_YOUR TASK:_ Look for the word "This" in the entries and copy every line where it shows up.

_Stored data entries:_
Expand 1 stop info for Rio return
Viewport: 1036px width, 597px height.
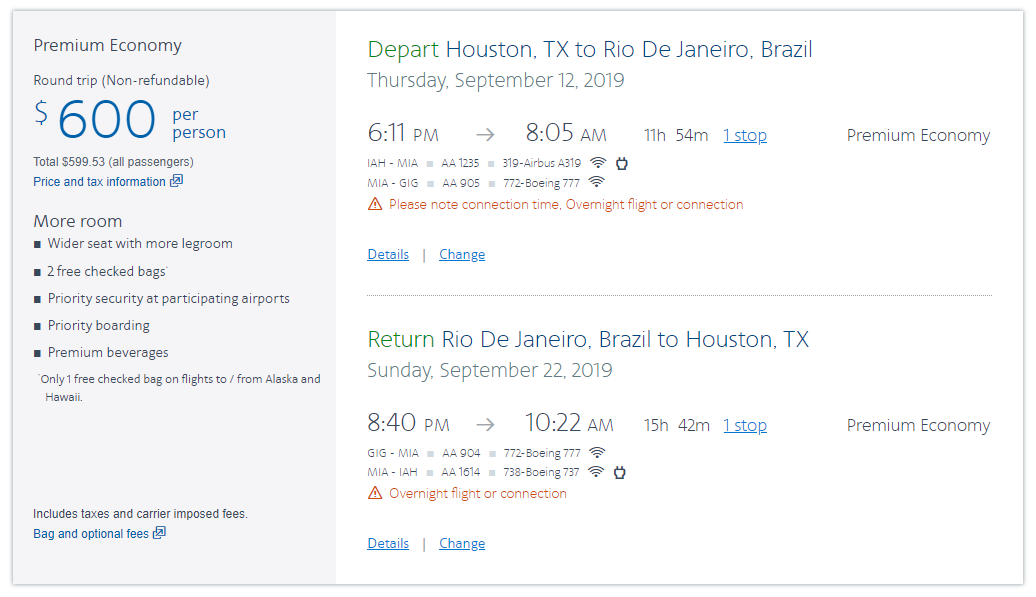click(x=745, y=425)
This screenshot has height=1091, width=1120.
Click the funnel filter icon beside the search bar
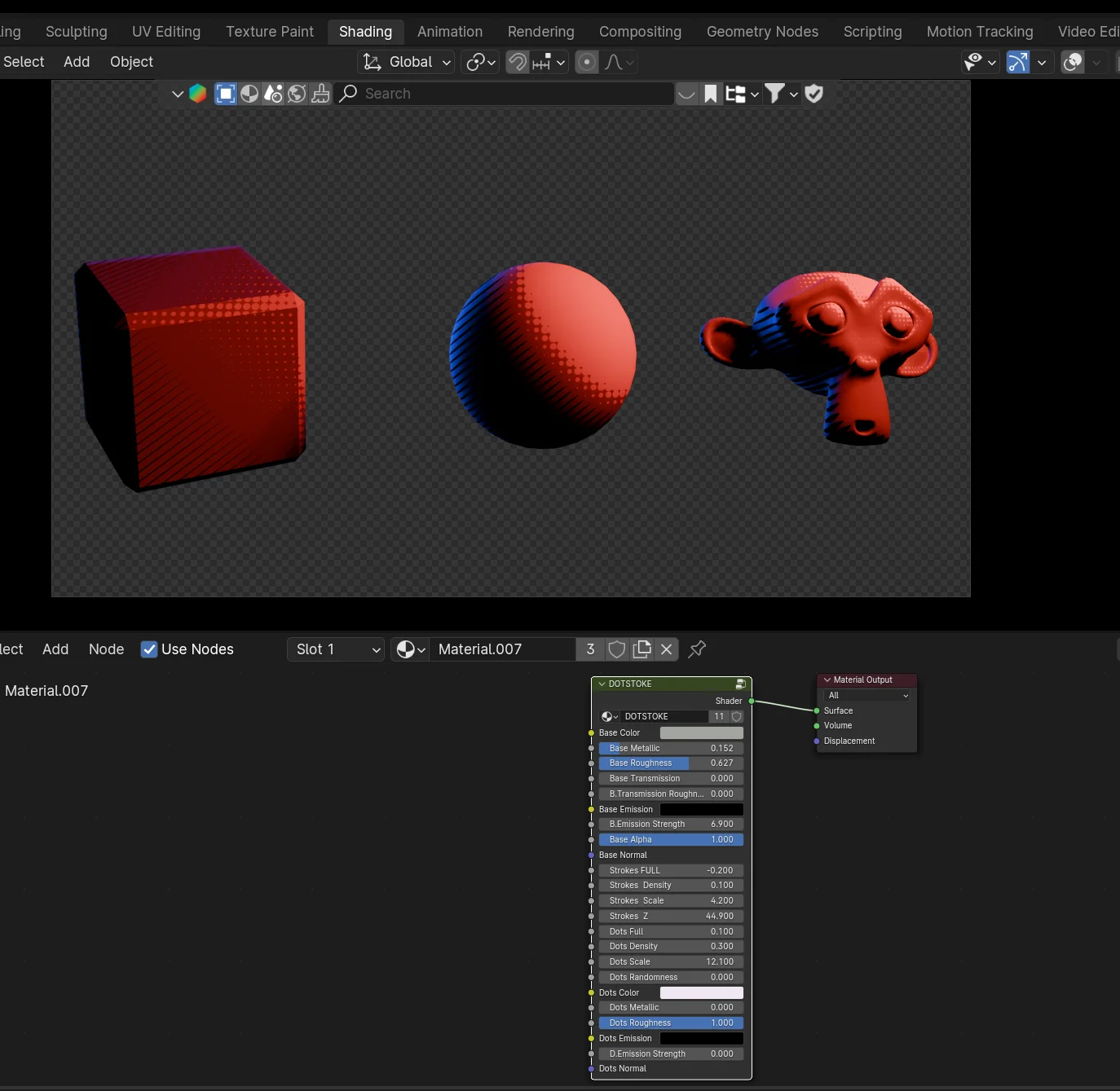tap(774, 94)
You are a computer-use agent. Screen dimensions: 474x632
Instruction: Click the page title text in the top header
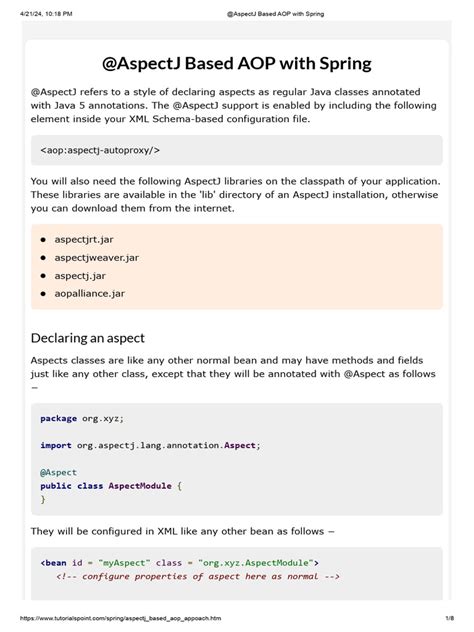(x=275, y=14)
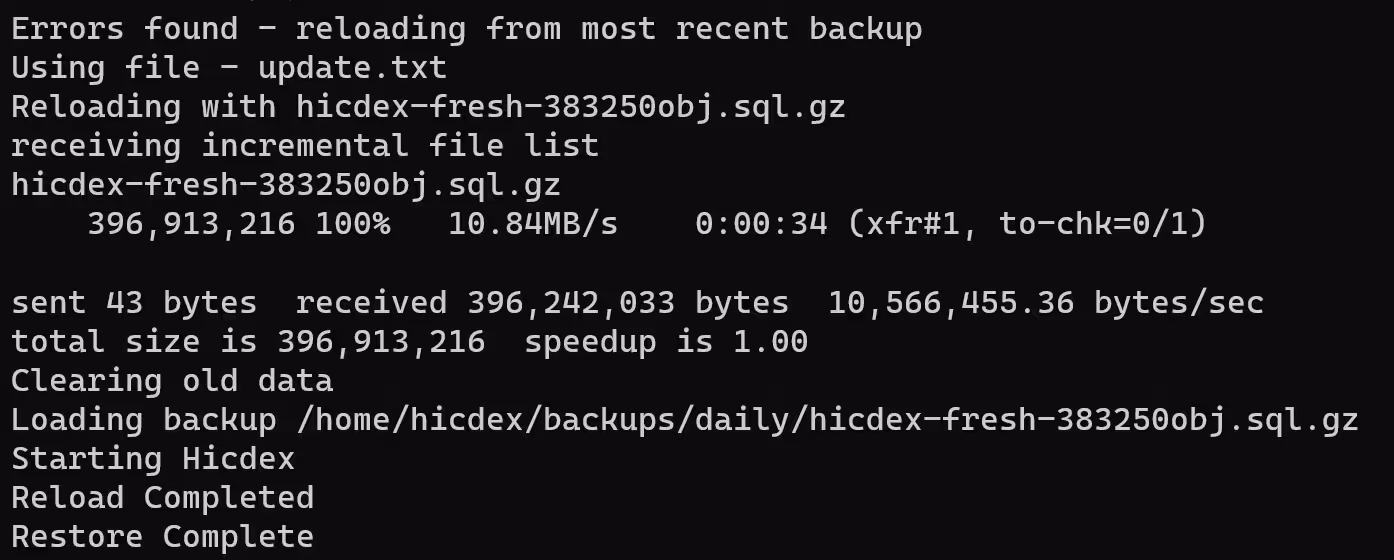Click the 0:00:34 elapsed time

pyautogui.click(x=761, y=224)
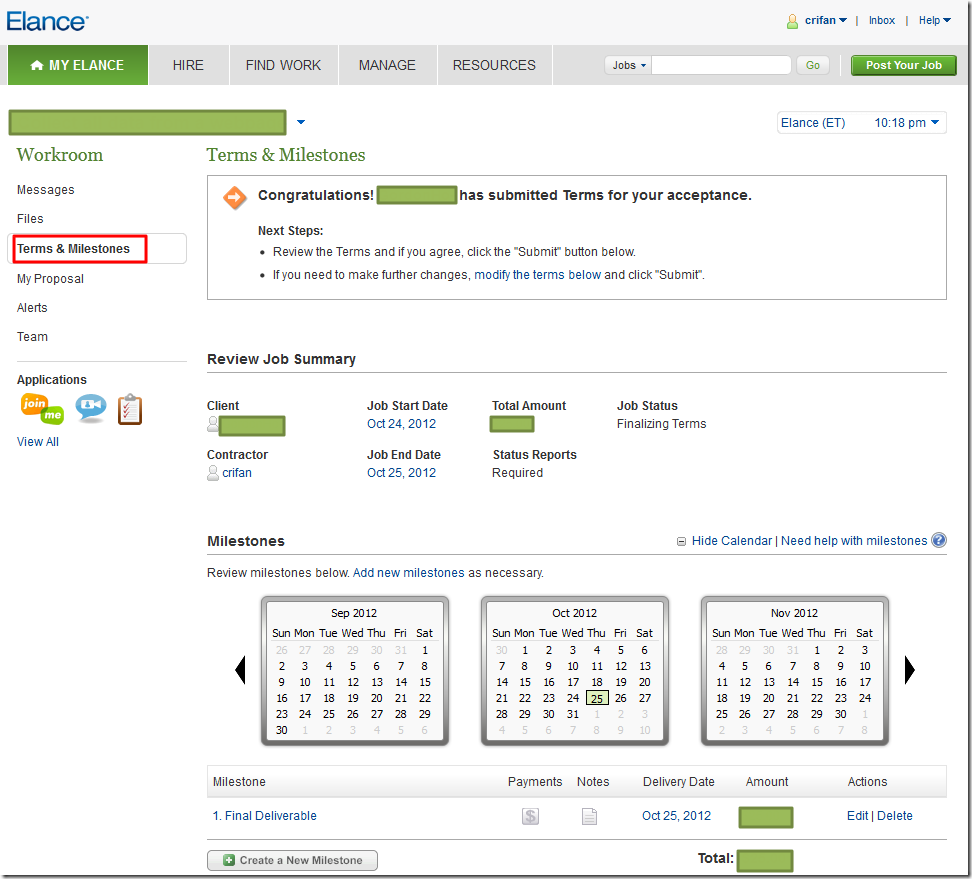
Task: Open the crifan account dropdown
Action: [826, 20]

==

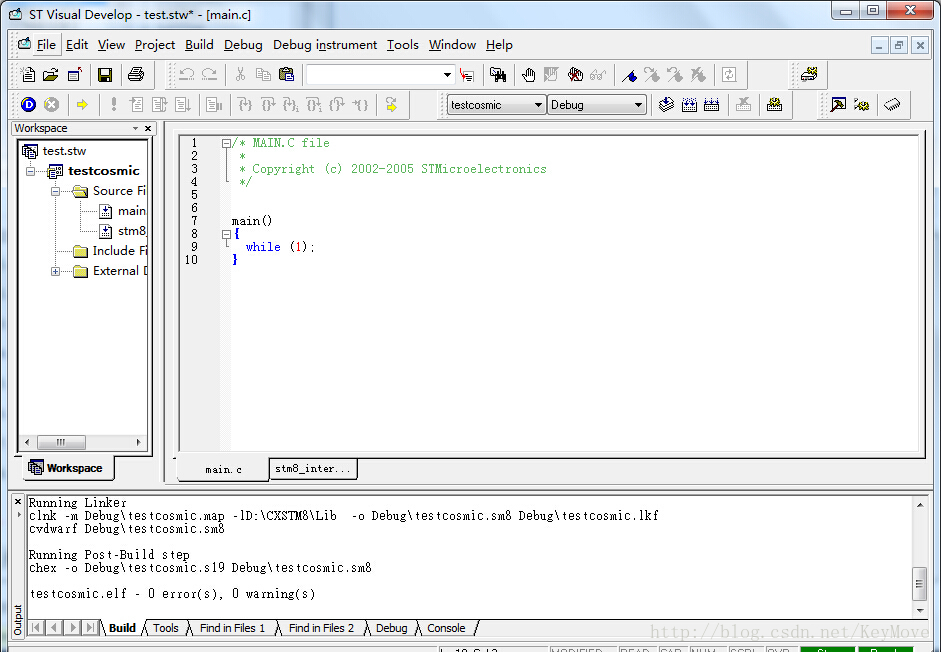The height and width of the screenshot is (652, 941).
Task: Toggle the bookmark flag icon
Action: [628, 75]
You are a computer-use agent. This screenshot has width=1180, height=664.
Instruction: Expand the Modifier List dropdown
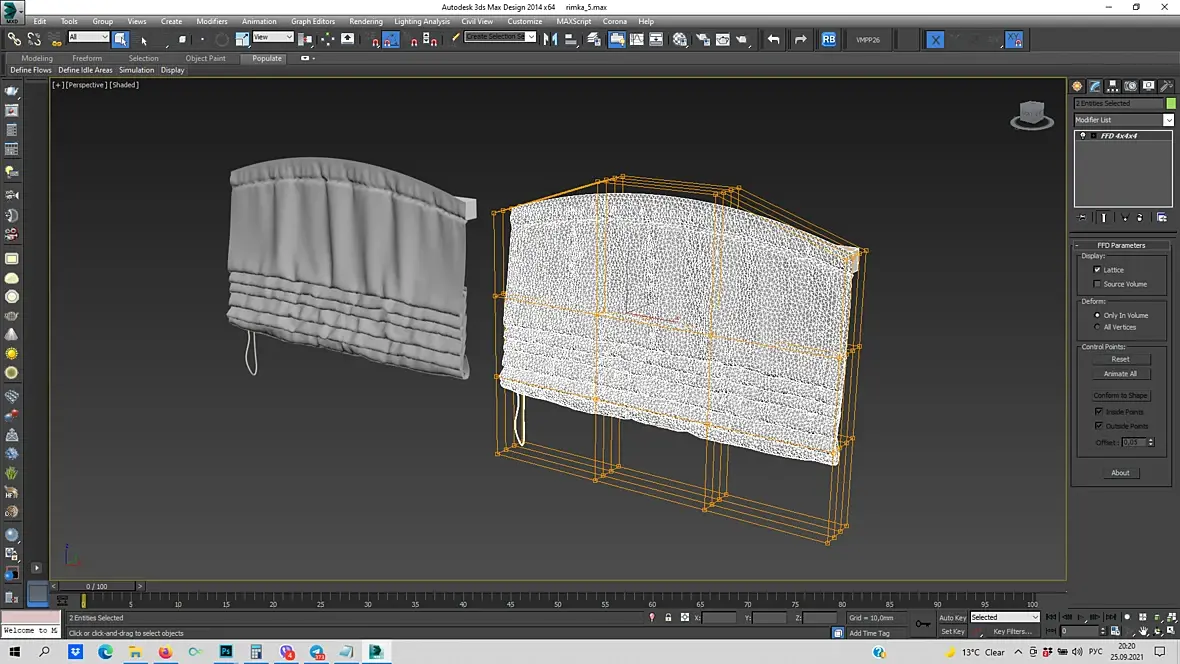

_EXPECTED ANSWER:_
This screenshot has height=1091, width=1120.
You are a computer-use agent. This screenshot has width=1180, height=664.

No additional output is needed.